**WHAT THE EXERCISE ASKS:**
Output each record below exactly, leaving any picture out of the copy.

Data excerpts
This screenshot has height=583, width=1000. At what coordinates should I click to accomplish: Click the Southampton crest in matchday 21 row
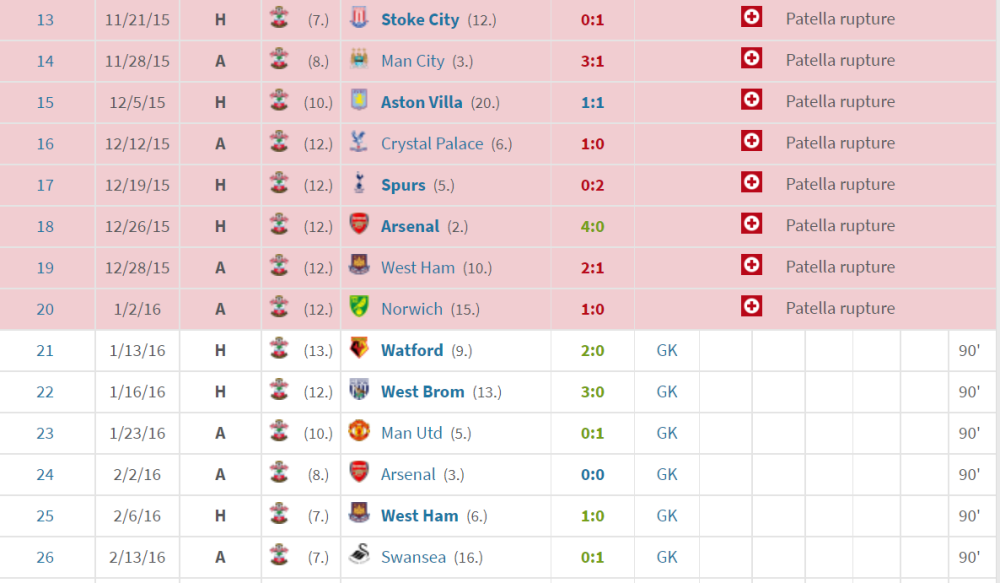click(x=279, y=349)
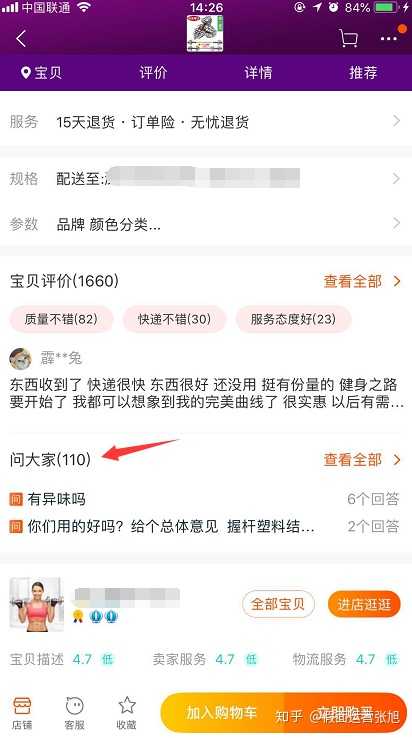Tap reviewer avatar of 霹**兔

point(21,359)
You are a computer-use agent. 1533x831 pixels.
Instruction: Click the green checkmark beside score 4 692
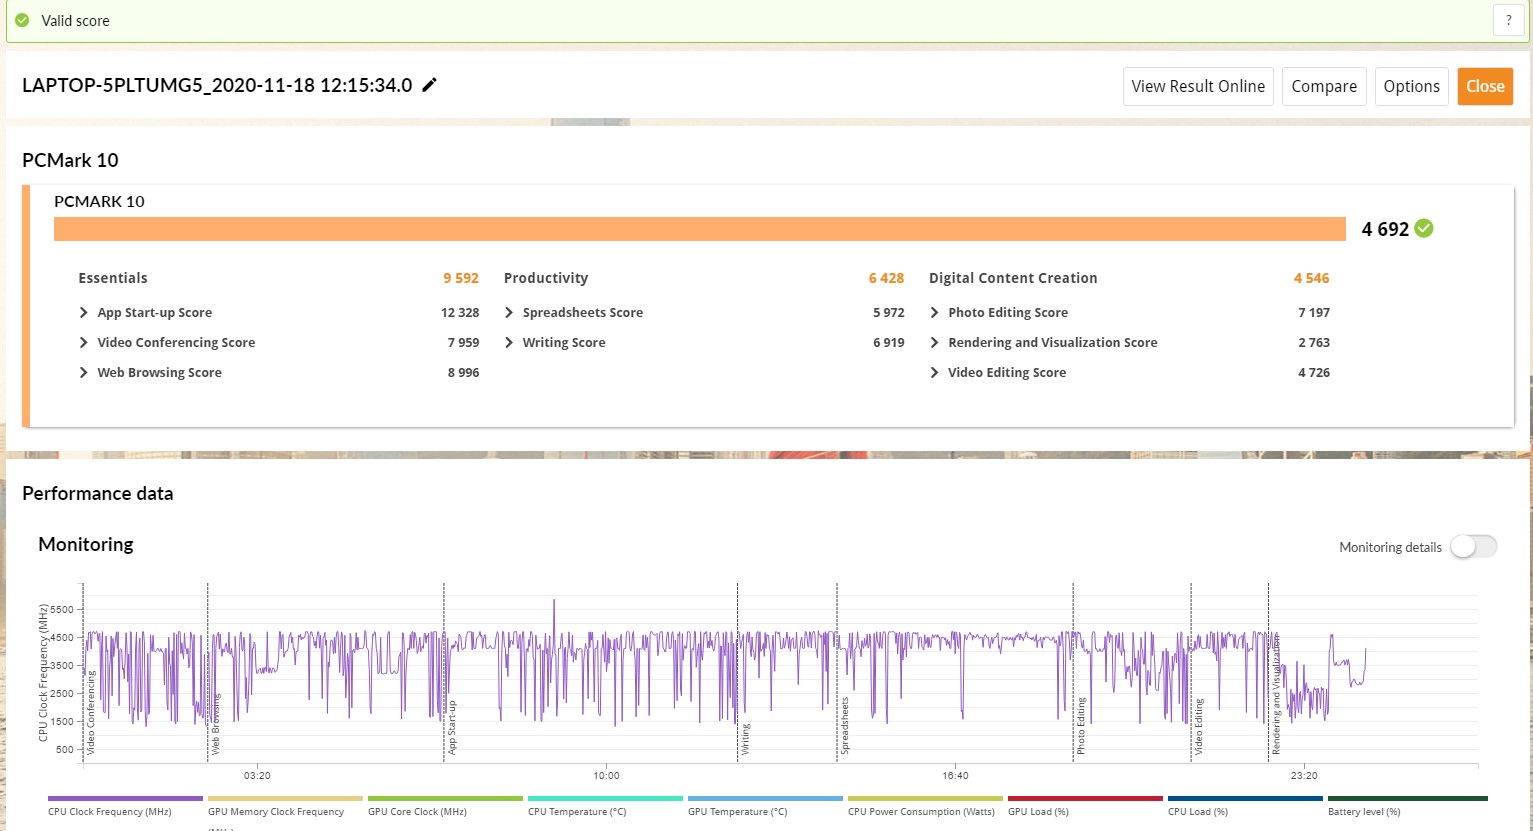pyautogui.click(x=1424, y=228)
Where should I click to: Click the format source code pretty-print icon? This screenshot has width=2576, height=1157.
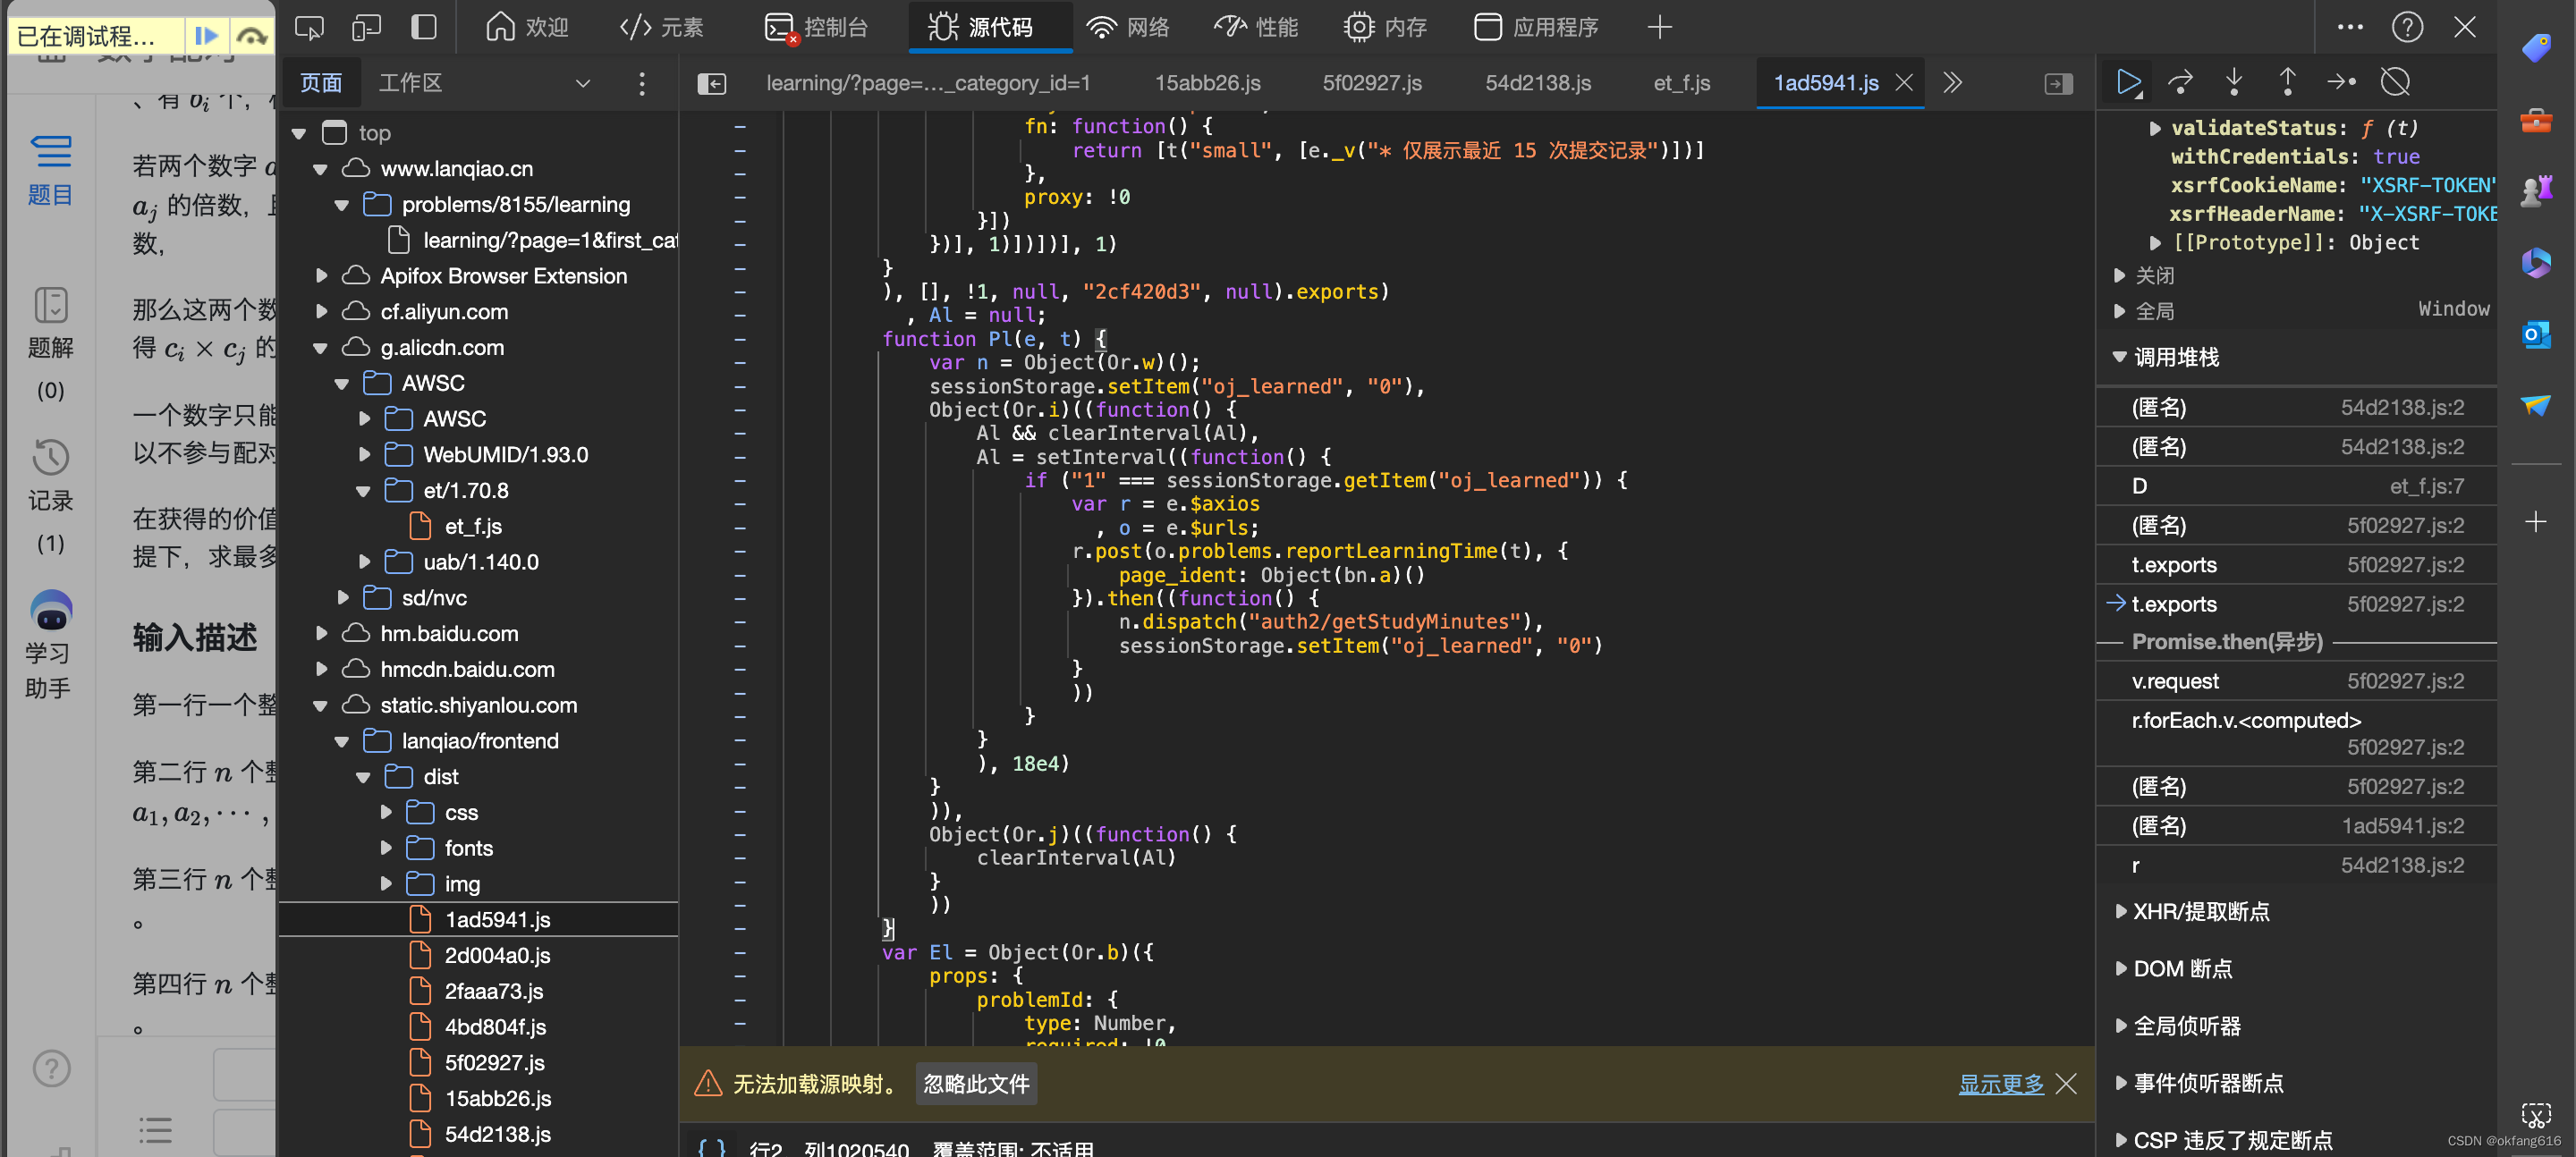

**TASK OUTPUT:**
This screenshot has height=583, width=1000. At what coordinates should I click to accomplish: Click the Southampton crest in matchday 21 row
click(x=279, y=349)
Tap reviewer avatar of 霹**兔

point(21,359)
You are a computer-use agent. 1533x831 pixels.
Instruction: Click the green checkmark beside score 4 692
pyautogui.click(x=1424, y=228)
Where should I click to: Click the format source code pretty-print icon? This screenshot has width=2576, height=1157.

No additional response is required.